What can a slapstick-meets-Sherlock-Holmes comedy tell us about technology? Quite a lot, if we read its subtext. One striking thing: it’s hard to think of any big recent American movie in which smartphone apps are so woven into the plot. The movie’s characters are brought together, and constantly reference, are brought together by one smartphone app; when imprisoned, our young genius Chinese detective laments, most of all, the loss of his phone; and when its blue-haired woman hacker asks the protagonist, “add me on WeChat?” early on, it seems like a cute throwaway line, but their WeChat conversations are fundamental to the plot as the movie progresses.
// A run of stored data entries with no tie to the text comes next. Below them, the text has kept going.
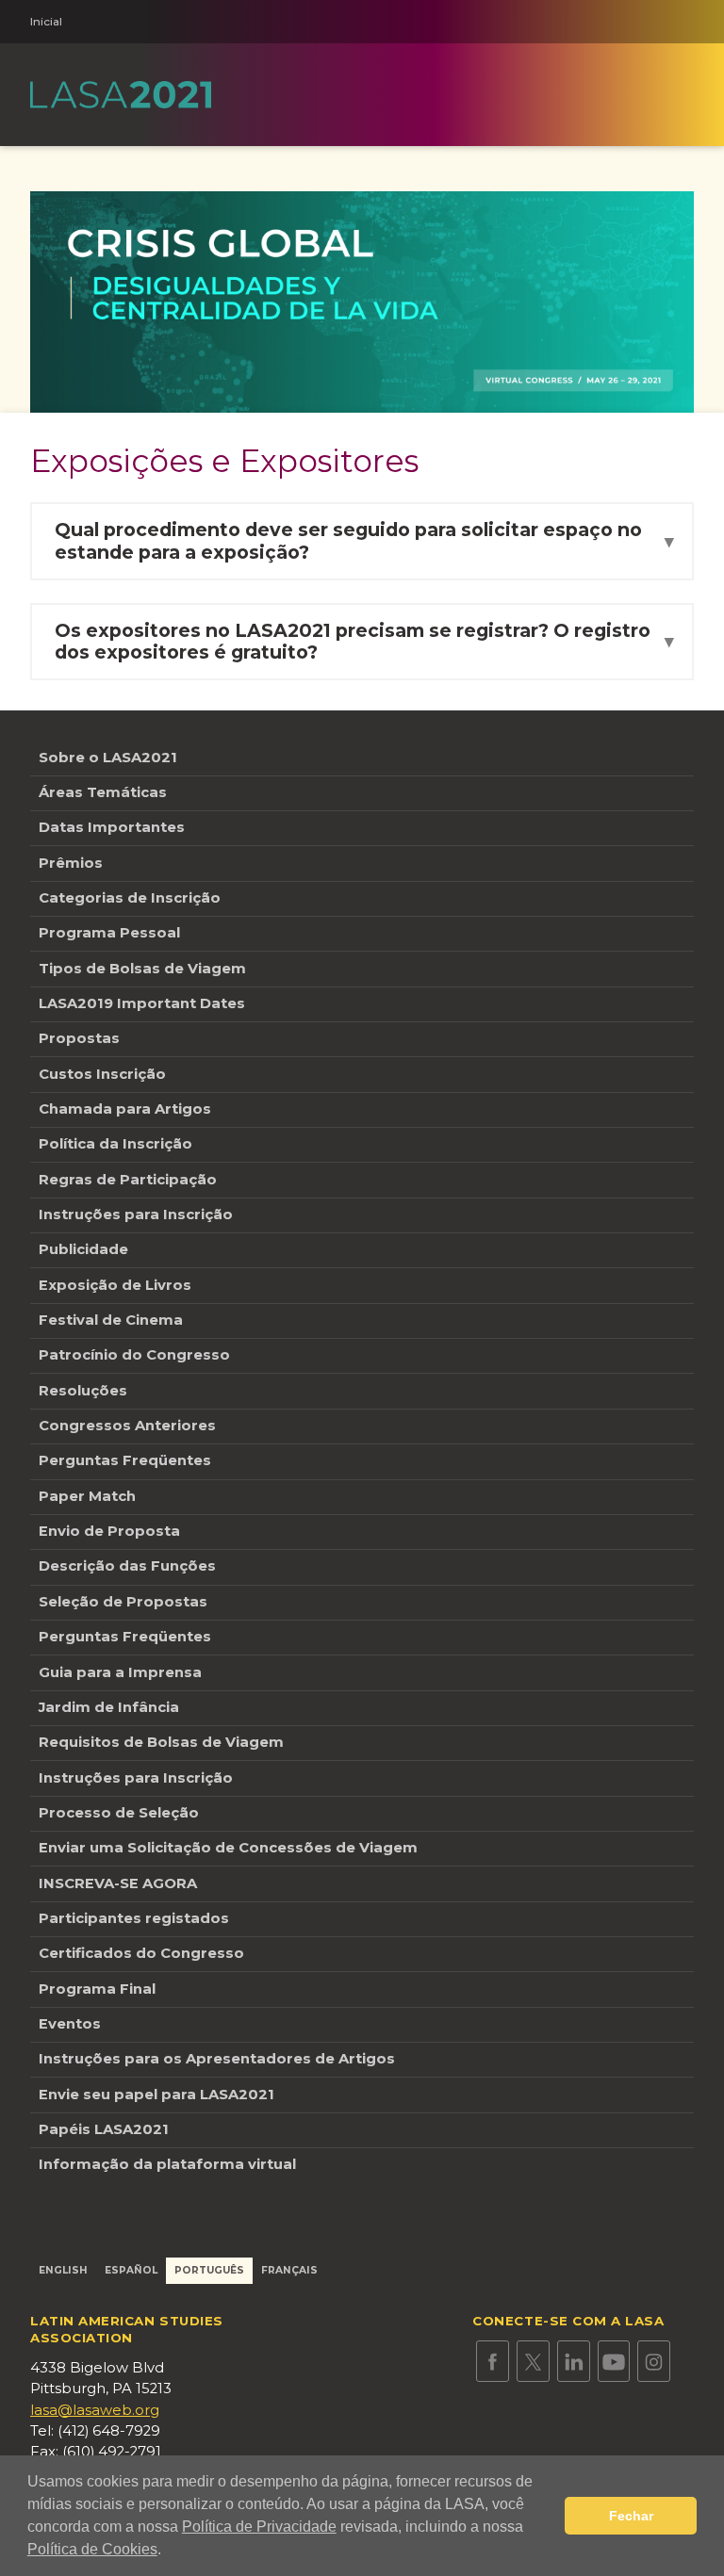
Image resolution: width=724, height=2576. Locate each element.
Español (131, 2270)
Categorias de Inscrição (130, 897)
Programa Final (97, 1989)
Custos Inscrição (102, 1074)
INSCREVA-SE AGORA (118, 1883)
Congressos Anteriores (127, 1425)
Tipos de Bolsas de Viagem (142, 968)
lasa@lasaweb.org (94, 2410)
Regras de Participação (128, 1179)
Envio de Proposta (109, 1531)
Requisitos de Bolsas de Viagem (161, 1742)
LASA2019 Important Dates (142, 1003)
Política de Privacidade (259, 2527)
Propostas (79, 1038)
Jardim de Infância (109, 1707)
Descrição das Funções (127, 1565)
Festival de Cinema (111, 1320)
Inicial (46, 21)
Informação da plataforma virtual (167, 2164)
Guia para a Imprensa (120, 1672)
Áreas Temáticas (103, 792)
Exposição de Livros (115, 1285)
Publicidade (83, 1249)
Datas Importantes (112, 827)
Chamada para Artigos (125, 1109)
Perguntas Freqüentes (125, 1460)
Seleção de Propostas (123, 1601)
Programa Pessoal (111, 932)
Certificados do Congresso (141, 1953)
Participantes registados (134, 1918)
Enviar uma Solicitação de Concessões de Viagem (228, 1847)
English (63, 2270)
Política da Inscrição (115, 1143)
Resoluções (83, 1390)
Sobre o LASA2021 (108, 757)
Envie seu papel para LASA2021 (156, 2094)
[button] (168, 2551)
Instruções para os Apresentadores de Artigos (217, 2058)
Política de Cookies (92, 2549)
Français (289, 2270)
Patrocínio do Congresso (134, 1354)
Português (209, 2270)
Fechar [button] (631, 2515)
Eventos (70, 2023)
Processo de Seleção (119, 1812)
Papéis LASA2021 (104, 2129)
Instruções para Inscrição (136, 1214)
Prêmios (71, 863)
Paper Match (87, 1496)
It’s also striking that Western tech has become so hegemonic that it actually seems slightly jarring to see characters using a chat app which is not iMessage / FB Messenger / WhatsApp. The Internet proper may be globally pervasive, at the TCP/IP level, but we live in two different online worlds; one of Facebook / Google / Amazon, and one of Tencent / Baidu / Alibaba, with Apple as the only company which seems to be bridge both worlds. This extends to payments, too; I was in China earlier this year, and was struck by in how many places — including McDonald’s! — Visa and Mastercard were useless, and the only viable Western-origin payment method was Apple Pay.

It’s easy and obviously somewhat correct to blame the Great Firewall for this. (Although the West is not without its own firewalls; I’m in Paris as I write this, and my attempt to read some back-home San Francisco news was just met with the “451 Unavailable for Legal Reasons” response pictured above, presumably courtesy of the GDPR.) But Chinese apps, and Chinese hardware, have long since transcended being knockoff copies of Western technology; they do their own things now, and they often do them better.
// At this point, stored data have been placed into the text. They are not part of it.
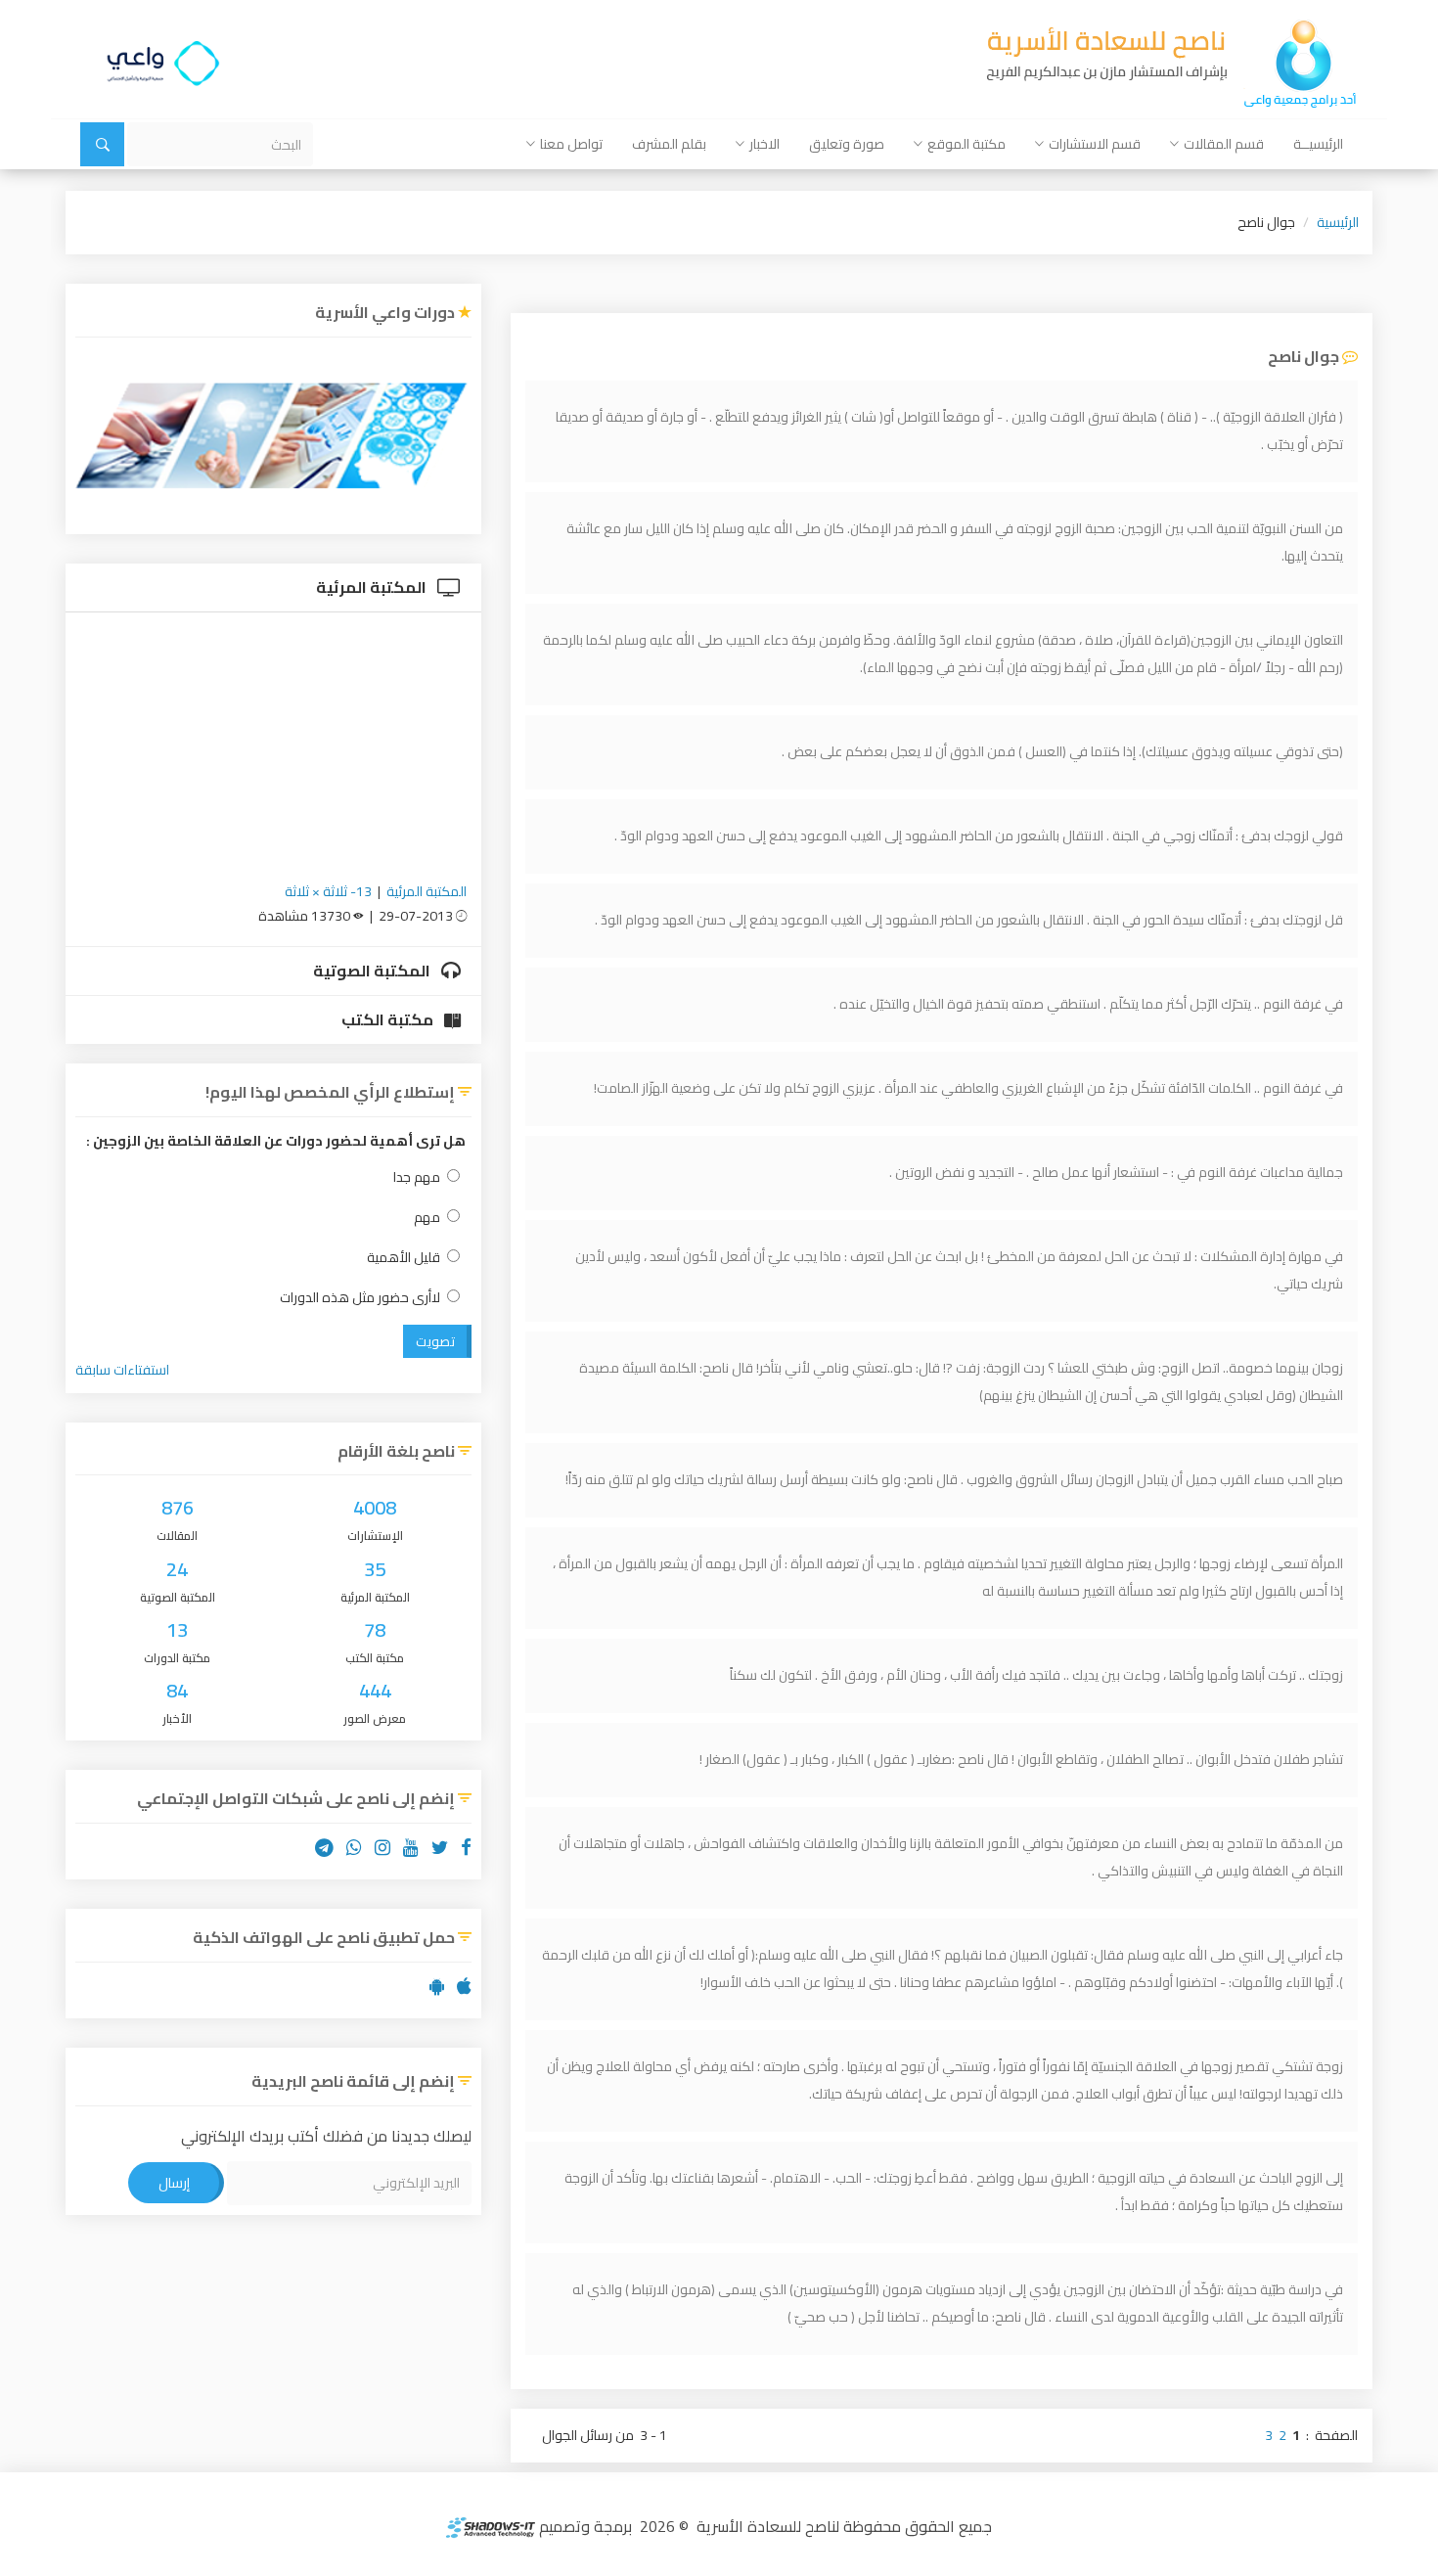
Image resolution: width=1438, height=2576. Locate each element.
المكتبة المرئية (372, 587)
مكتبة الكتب (388, 1019)
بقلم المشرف (669, 144)
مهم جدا (416, 1177)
It’s been a remarkable rise. Back in 2011, while traveling in Ethiopia, I noticed with surprised curiosity that my hotel’s wi-fi was all run by a stack of Chinese hardware and software; seven years later, here in Paris, I keep passing glittering posters twenty feet tall extolling Huawei’s latest smartphone.

As China rises in power, it and America seem to increasingly see one another as a threat. (Again, it’s just a movie, but you can learn a lot about default cultural assumptions from movies, and OPERATION RED SEA, which is basically “BLACK HAWK DOWN meets chest-beating hagiography of the Chinese military,” ends with a cliffhanger standoff between the Chinese and American navies.) And certainly China’s government does horrifying things beyond its infamous censorship, such as interning an estimated million Muslims essentially because they are Muslim.

But from a purely technical point of view, Western online technology has — unexpectedly — become so hegemonic itself that the rampant growth of a whole different stack of apps and services is an interesting development in and of itself. For now, China’s parallel universe exists primarily within China, and doesn’t affect the rest of the world — but that’s already beginning to change, as this WeChat-in-San-Francisco-politics story indicates. As China engages more and more with the West, we’re going to see its tech overlap with ours in curious ways. May you live in interesting times, indeed.